Re: Issue with joda-time library bundled in hive-exec:4.0.0

2024-04-17 Thread Cheng Pan
Hi Ayush,

> Hive is already in discussion of marking Hive-2.x EOL, so at very best we 
> would have one release and immediately after that we will announce it EOL

Does the discussion happen in public? Is there an ETA for the final release of 
branch-2.3?

Thanks,
Cheng Pan


> On Apr 17, 2024, at 18:03, Ayush Saxena  wrote:
> 
> Thanx Cheng Pan for sharing the pointers, Do you have any list of issues or 
> pointers on what are the challenges for Spark to move to a higher Hive 
> version? I know upgrading libraries is quite challenging but it is inevitable.
> 
> Hive is already in discussion of marking Hive-2.x EOL, so at very best we 
> would have one release and immediately after that we will announce it EOL, 
> maintaining a release line is quite an effort for us at Hive & doing it 
> because other projects doesn't want to upgrade isn't a convincing reason for 
> most of us. The best we can do is or are trying is to address issues for 
> Spark whatever we can do as part of Hive code & would definitely need 
> help/support from Spark side as well, since the move is from 2.x to 4.x, it 
> would be a big change and would offer resistance on both sides.
> 
> So, it would be great help if any pointers can be shared from Spark side for 
> the move, if there is no help/interest from Spark then we can't do anything & 
> there is no need for Hive-2.x either in that case :-) 
> 
> -Ayush
> 
> On Wed, 17 Apr 2024 at 15:00, Cheng Pan  wrote:
> > … we are exploring ways to get Spark move from 2.3.9 to 4.0, Our initial 
> > hunch is that it would be quite challenging without a hive-exec slim jar …
> 
> It should be challenging to upgrade Spark’s built-in Hive version. Actually, 
> we already did lots of work on branch-2.3 which focuses on CVE reduction, for 
> example, allowing Spark to upgrade Guava to modern versions to get rid of 
> Guava 14, it was tested with the latest Spark master branch[1], maybe we need 
> a release for 2.3.10 now.
> 
> [1] https://github.com/apache/spark/pull/45372
> 
> Thanks,
> Cheng Pan
> 
> 



Re: Issue with joda-time library bundled in hive-exec:4.0.0

2024-04-17 Thread Ayush Saxena
Thanx Cheng Pan for sharing the pointers, Do you have any list of issues or
pointers on what are the challenges for Spark to move to a higher Hive
version? I know upgrading libraries is quite challenging but it
is inevitable.

Hive is already in discussion of marking Hive-2.x EOL, so at very best we
would have one release and immediately after that we will announce it EOL,
maintaining a release line is quite an effort for us at Hive & doing it
because other projects doesn't want to upgrade isn't a convincing reason
for most of us. The best we can do is or are trying is to address issues
for Spark whatever we can do as part of Hive code & would definitely need
help/support from Spark side as well, since the move is from 2.x to 4.x, it
would be a big change and would offer resistance on both sides.
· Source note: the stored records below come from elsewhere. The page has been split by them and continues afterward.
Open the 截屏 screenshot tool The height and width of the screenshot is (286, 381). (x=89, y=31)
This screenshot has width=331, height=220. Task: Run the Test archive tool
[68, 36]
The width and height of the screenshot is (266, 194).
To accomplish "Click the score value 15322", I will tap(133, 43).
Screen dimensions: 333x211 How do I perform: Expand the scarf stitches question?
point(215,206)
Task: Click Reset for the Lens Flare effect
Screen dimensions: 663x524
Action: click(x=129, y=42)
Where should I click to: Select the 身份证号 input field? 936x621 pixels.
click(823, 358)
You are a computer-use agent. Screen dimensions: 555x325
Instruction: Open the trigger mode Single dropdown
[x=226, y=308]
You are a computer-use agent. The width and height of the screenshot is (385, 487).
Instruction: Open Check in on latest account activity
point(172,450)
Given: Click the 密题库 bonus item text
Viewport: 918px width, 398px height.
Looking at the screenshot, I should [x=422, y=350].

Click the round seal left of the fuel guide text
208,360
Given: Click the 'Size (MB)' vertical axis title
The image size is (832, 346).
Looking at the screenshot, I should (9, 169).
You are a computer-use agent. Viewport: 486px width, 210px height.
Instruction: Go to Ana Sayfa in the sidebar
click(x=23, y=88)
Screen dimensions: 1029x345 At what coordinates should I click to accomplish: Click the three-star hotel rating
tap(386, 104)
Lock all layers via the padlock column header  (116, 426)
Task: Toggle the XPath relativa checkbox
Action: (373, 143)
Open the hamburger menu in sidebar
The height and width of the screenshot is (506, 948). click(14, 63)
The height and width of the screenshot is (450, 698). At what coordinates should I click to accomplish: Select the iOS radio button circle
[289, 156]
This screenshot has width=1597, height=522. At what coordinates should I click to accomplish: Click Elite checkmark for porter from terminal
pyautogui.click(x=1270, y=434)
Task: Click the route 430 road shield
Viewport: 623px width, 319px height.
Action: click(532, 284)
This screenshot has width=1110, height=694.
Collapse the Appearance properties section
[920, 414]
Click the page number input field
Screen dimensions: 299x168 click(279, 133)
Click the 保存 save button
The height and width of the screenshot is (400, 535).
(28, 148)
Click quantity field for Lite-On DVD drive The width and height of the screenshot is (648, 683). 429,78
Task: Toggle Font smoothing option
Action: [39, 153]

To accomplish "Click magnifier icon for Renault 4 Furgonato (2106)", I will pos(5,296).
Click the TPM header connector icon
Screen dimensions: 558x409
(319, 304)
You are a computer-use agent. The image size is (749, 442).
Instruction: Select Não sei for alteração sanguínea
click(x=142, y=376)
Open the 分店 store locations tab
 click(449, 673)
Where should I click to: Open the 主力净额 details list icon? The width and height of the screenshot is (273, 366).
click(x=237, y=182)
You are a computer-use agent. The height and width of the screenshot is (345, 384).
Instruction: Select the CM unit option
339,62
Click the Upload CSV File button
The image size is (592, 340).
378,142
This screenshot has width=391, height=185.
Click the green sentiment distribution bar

So, it would be great help if any pointers can be shared from Spark side
for the move, if there is no help/interest from Spark then we can't do
anything & there is no need for Hive-2.x either in that case :-)

-Ayush

On Wed, 17 Apr 2024 at 15:00, Cheng Pan  wrote:

> > … we are exploring ways to get Spark move from 2.3.9 to 4.0, Our initial
> hunch is that it would be quite challenging without a hive-exec slim jar …
>
> It should be challenging to upgrade Spark’s built-in Hive version.
> Actually, we already did lots of work on branch-2.3 which focuses on CVE
> reduction, for example, allowing Spark to upgrade Guava to modern versions
> to get rid of Guava 14, it was tested with the latest Spark master
> branch[1], maybe we need a release for 2.3.10 now.
>
> [1] https://github.com/apache/spark/pull/45372
>
> Thanks,
> Cheng Pan
>
>
>


Re: Issue with joda-time library bundled in hive-exec:4.0.0

2024-04-17 Thread Cheng Pan
> … we are exploring ways to get Spark move from 2.3.9 to 4.0, Our initial 
> hunch is that it would be quite challenging without a hive-exec slim jar …

It should be challenging to upgrade Spark’s built-in Hive version. Actually, we 
already did lots of work on branch-2.3 which focuses on CVE reduction, for 
example, allowing Spark to upgrade Guava to modern versions to get rid of Guava 
14, it was tested with the latest Spark master branch[1], maybe we need a 
release for 2.3.10 now.

[1] https://github.com/apache/spark/pull/45372

Thanks,
Cheng Pan




Re: Issue with joda-time library bundled in hive-exec:4.0.0

2024-04-17 Thread Cheng Pan
There is a JIRA ticket[1] that tracks "upgrading built-in Hive to 3+”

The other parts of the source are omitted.